* [TASK STATEMENT]
Rewrite the stretch from the start of the material through the line that contains "point(138,227)", swapping "screenshot" for "screen capture" and leaving everything else unchanged.

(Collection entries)
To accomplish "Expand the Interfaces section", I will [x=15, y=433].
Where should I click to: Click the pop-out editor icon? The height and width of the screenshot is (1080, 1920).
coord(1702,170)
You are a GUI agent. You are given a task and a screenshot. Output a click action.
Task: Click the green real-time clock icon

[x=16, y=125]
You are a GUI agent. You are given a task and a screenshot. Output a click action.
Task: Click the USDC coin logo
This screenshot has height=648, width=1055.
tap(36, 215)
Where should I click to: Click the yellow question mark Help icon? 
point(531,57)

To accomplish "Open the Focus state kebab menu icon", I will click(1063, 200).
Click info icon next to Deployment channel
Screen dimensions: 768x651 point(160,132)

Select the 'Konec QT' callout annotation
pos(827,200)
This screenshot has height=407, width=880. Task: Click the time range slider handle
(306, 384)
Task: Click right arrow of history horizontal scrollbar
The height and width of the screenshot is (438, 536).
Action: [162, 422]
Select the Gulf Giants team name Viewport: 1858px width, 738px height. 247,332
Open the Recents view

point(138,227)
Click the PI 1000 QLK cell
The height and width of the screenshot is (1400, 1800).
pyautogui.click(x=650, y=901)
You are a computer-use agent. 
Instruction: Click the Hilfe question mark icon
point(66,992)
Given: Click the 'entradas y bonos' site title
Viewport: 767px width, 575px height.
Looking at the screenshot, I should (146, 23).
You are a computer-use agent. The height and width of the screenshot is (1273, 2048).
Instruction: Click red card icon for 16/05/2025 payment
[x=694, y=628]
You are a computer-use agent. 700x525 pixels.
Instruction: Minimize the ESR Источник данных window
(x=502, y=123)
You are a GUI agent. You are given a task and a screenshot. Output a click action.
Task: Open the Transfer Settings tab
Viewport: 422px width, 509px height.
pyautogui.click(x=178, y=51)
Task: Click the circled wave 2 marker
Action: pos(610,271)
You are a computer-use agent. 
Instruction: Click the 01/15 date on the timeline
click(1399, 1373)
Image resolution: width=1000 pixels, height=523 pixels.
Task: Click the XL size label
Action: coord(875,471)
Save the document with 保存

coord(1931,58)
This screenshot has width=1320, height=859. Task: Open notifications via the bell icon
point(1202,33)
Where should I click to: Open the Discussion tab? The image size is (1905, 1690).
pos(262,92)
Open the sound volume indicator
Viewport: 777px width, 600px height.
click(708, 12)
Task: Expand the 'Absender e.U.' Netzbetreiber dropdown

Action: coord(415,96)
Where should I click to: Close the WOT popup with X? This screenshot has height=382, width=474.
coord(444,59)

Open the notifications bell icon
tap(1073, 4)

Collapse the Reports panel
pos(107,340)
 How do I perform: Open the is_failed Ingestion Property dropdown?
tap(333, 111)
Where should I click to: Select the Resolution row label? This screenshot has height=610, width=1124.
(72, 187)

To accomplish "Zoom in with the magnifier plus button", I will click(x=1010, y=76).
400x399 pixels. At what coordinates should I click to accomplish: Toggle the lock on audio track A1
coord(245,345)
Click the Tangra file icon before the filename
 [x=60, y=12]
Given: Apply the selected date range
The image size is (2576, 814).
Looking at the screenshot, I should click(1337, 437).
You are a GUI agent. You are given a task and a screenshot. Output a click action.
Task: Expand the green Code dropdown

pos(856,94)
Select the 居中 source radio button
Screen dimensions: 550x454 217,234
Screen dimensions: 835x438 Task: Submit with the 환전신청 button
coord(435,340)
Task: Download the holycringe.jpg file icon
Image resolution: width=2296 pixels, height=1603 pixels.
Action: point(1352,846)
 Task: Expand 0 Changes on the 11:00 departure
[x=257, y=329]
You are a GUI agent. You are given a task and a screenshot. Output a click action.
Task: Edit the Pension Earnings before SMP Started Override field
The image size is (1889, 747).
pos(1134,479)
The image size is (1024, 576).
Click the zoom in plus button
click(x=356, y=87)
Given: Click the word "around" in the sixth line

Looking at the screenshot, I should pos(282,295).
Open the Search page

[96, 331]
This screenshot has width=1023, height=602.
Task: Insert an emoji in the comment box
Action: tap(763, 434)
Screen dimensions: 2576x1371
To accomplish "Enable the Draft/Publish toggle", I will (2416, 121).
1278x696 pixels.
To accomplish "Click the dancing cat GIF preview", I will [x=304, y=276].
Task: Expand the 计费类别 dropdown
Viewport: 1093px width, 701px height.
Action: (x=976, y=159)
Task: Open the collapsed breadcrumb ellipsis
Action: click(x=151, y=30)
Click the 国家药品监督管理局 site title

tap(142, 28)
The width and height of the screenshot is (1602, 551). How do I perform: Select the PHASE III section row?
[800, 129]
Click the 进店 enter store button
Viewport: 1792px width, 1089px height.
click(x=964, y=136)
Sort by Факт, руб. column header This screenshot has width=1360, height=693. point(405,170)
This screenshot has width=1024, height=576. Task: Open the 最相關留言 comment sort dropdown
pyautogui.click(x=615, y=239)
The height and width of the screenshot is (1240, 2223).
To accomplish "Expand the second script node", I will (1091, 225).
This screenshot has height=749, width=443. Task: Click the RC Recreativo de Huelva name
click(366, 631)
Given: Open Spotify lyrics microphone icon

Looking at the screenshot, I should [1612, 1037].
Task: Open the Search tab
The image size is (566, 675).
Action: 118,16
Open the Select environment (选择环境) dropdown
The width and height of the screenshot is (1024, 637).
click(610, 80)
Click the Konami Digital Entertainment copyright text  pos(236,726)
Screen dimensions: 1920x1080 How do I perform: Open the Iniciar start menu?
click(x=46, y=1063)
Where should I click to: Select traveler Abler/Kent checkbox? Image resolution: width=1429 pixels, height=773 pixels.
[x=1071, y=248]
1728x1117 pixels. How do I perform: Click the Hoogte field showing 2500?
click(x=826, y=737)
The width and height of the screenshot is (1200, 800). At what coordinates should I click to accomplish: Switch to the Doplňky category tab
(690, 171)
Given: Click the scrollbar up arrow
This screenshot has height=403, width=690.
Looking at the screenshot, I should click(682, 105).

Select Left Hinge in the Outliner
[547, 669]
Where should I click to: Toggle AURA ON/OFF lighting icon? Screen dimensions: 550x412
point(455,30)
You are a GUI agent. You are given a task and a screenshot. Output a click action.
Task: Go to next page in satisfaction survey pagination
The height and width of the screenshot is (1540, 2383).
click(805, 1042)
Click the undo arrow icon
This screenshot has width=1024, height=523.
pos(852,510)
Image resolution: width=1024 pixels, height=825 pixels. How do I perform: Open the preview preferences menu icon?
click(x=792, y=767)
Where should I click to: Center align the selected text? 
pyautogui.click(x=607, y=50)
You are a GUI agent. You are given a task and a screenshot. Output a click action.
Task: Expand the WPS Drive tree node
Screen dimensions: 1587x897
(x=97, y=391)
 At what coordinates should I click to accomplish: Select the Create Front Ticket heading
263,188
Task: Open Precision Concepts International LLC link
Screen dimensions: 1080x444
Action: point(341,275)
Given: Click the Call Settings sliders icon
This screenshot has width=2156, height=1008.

* [FINISHED TASK]
To accomplish "Expand the Interfaces section", I will [x=15, y=433].
Where should I click to: Click the pop-out editor icon? The height and width of the screen capture is (1080, 1920).
coord(1702,170)
You are a GUI agent. You are given a task and a screen capture. Output a click action.
Task: Click the green real-time clock icon

[x=16, y=125]
You are a GUI agent. You are given a task and a screen capture. Output a click action.
Task: Click the USDC coin logo
This screen capture has height=648, width=1055.
tap(36, 215)
Where should I click to: Click the yellow question mark Help icon? 
point(531,57)

To accomplish "Open the Focus state kebab menu icon", I will click(1063, 200).
Click info icon next to Deployment channel
Screen dimensions: 768x651 point(160,132)

Select the 'Konec QT' callout annotation
pos(827,200)
This screen capture has height=407, width=880. Task: Click the time range slider handle
(306, 384)
Task: Click right arrow of history horizontal scrollbar
The height and width of the screen capture is (438, 536).
Action: [162, 422]
Select the Gulf Giants team name Viewport: 1858px width, 738px height. 247,332
Open the Recents view

point(138,227)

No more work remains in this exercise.